# START OF DATASET CONTENT

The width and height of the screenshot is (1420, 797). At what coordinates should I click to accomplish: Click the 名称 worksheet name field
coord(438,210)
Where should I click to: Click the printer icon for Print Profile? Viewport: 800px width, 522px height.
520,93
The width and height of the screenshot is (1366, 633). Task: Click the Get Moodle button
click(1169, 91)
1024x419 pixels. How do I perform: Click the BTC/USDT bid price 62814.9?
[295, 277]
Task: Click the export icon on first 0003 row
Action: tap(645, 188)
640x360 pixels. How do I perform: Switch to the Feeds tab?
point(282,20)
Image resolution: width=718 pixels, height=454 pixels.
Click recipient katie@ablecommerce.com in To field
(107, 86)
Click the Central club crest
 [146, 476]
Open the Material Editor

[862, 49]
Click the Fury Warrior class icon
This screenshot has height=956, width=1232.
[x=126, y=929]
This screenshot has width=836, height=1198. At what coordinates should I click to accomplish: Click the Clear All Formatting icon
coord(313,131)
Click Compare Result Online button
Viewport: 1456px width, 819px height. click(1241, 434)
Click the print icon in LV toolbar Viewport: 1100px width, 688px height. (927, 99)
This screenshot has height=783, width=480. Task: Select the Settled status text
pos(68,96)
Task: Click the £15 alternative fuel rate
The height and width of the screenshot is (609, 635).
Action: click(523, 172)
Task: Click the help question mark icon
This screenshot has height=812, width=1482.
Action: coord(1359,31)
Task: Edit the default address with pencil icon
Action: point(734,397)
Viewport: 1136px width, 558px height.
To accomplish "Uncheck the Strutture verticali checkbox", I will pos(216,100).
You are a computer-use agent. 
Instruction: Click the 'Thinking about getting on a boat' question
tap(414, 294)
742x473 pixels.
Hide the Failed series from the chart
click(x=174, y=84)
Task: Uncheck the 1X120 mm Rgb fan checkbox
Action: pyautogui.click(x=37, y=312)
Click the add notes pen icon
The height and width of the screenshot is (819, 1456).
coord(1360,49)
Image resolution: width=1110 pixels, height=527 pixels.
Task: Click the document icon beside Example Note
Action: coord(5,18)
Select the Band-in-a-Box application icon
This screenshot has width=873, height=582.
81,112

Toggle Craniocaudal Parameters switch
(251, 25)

# END OF DATASET CONTENT

-- AIM OF THE TASK --
Locate every line in the material above that contains the word "should", and copy each of those lines in full.

-- OUTPUT BELOW --
The width and height of the screenshot is (1420, 797). At what coordinates should I click to accomplish: Click the 名称 worksheet name field
Where should I click to: Click the printer icon for Print Profile? Viewport: 800px width, 522px height.
This screenshot has width=836, height=1198. At what coordinates should I click to accomplish: Click the Clear All Formatting icon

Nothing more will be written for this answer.